Directions: Copy out the following material word for word, omitting the pictures.
══ Material shown
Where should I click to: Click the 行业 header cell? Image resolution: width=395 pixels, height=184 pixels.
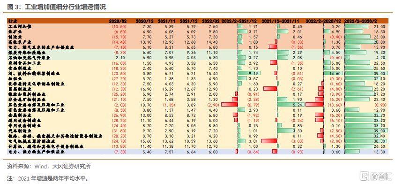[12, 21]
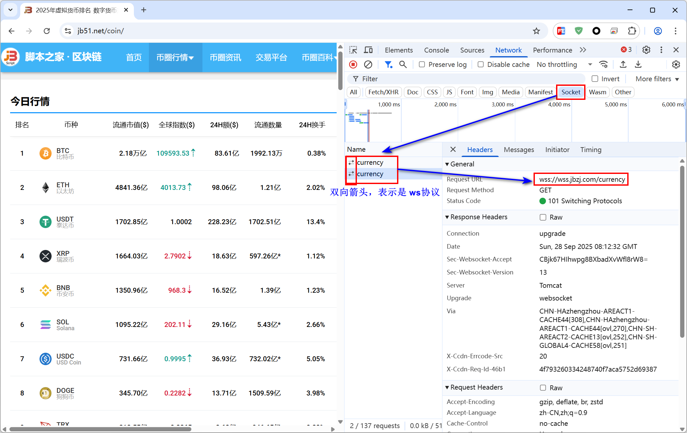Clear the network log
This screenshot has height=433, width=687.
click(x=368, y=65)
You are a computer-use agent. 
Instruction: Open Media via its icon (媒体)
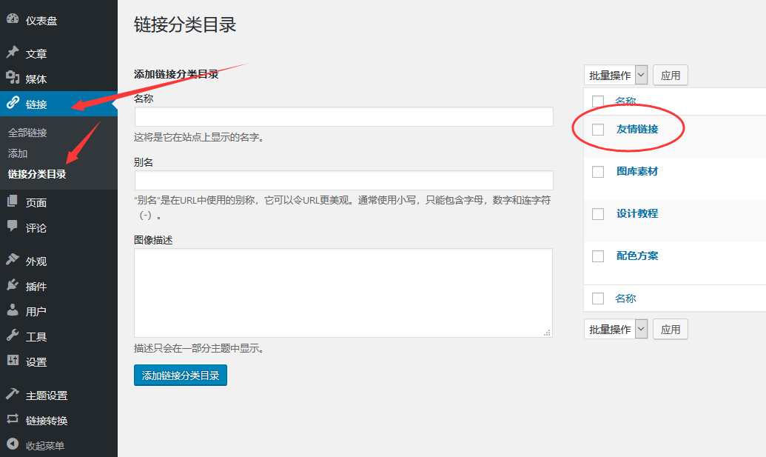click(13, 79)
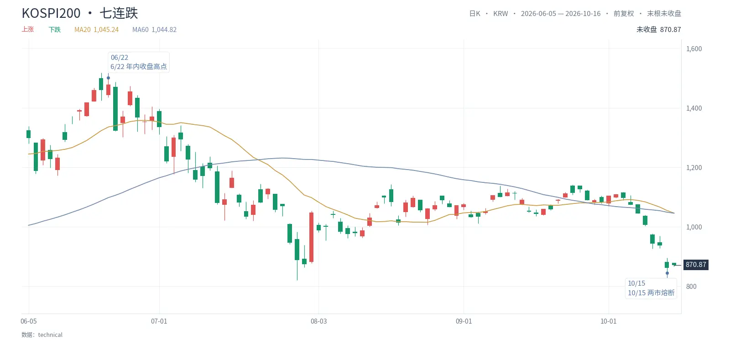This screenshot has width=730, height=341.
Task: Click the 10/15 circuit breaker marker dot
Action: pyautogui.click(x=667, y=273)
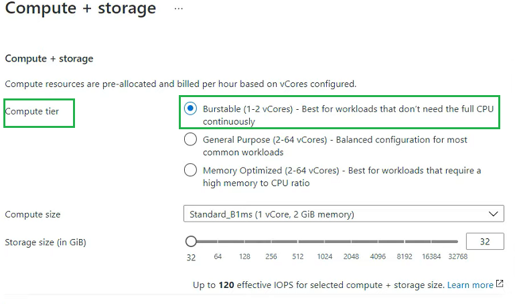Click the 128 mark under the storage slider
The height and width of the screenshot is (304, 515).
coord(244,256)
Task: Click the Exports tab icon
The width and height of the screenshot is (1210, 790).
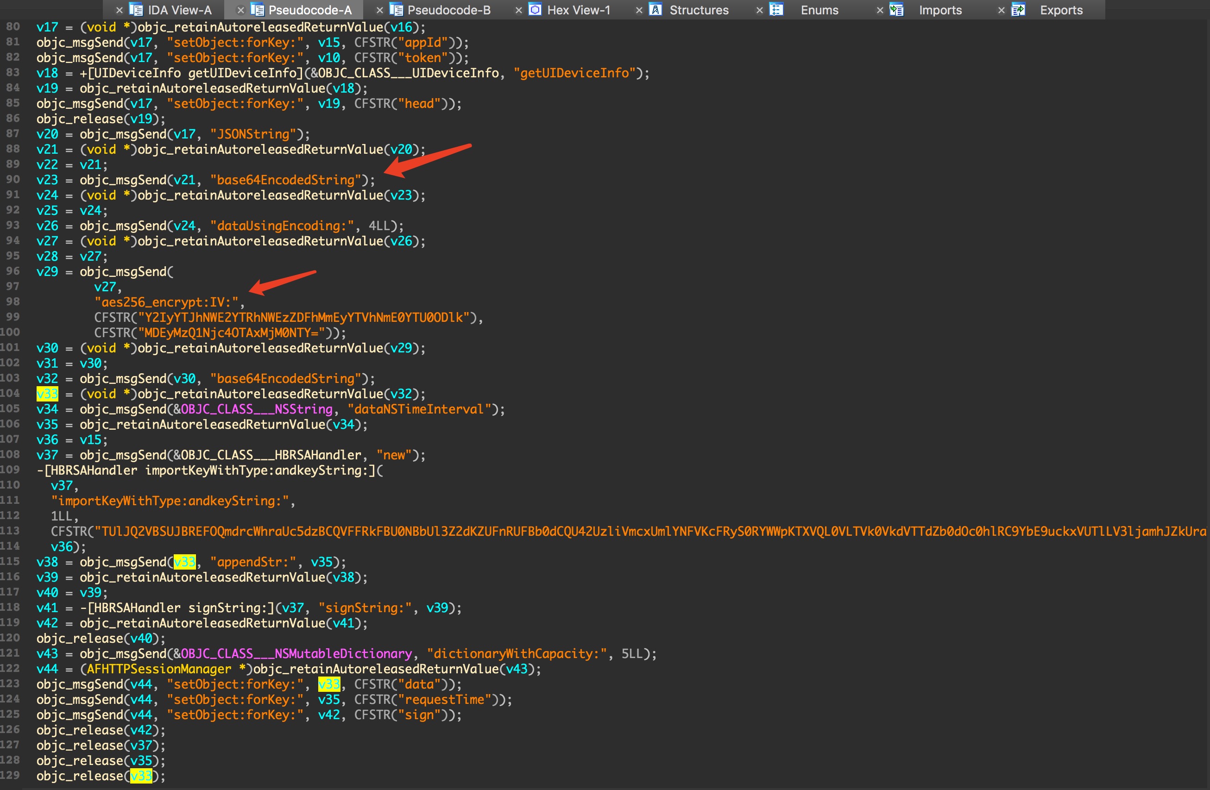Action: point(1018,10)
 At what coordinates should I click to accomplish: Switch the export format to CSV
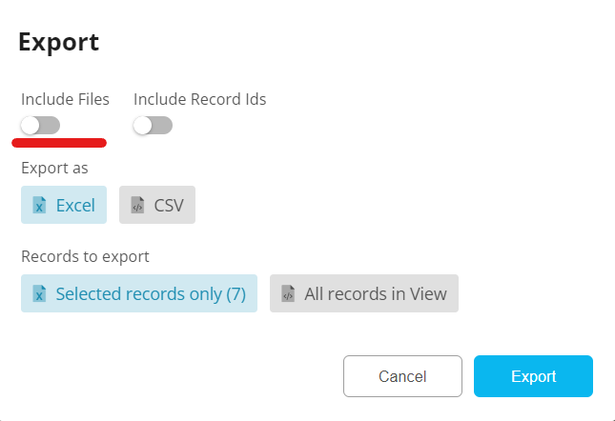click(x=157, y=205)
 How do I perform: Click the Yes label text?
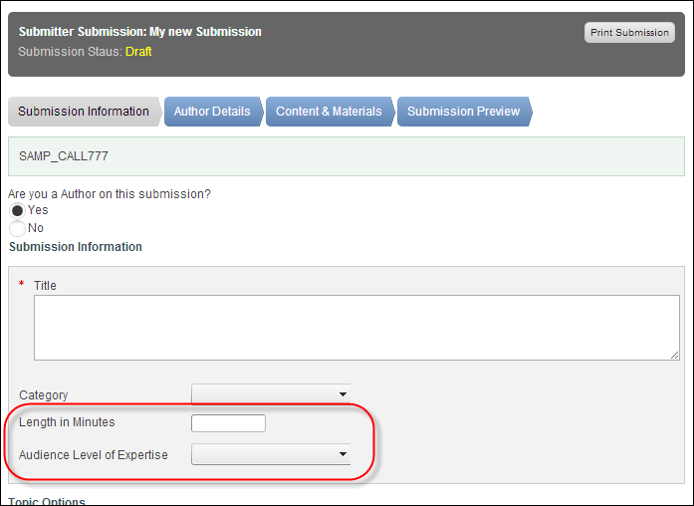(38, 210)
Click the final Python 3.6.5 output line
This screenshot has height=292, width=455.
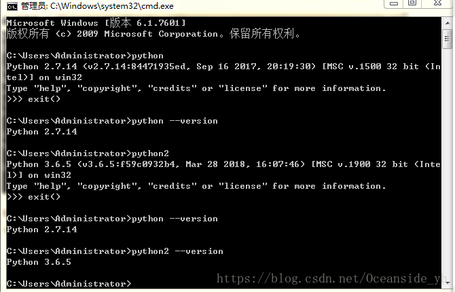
════
Solution to this problem:
Where should I click to: Click the 行业 header cell? Image resolution: width=395 pixels, height=184 pixels.
[12, 21]
Clear the network log
This screenshot has height=433, width=687.
click(x=368, y=65)
You are a computer-use agent. 
Instruction: Open Media via its icon (媒体)
click(13, 79)
This screenshot has width=730, height=341.
Task: Click the 10/15 circuit breaker marker dot
Action: pyautogui.click(x=667, y=273)
Click the 128 mark under the storage slider
The height and width of the screenshot is (304, 515).
coord(244,256)
Task: Click the Exports tab icon
The width and height of the screenshot is (1210, 790).
Action: point(1018,10)
 At what coordinates should I click to accomplish: Switch the export format to CSV
click(x=157, y=205)
 How do I perform: Click the Yes label text?
(38, 210)
Click the final Python 3.6.5 output line
This screenshot has height=292, width=455.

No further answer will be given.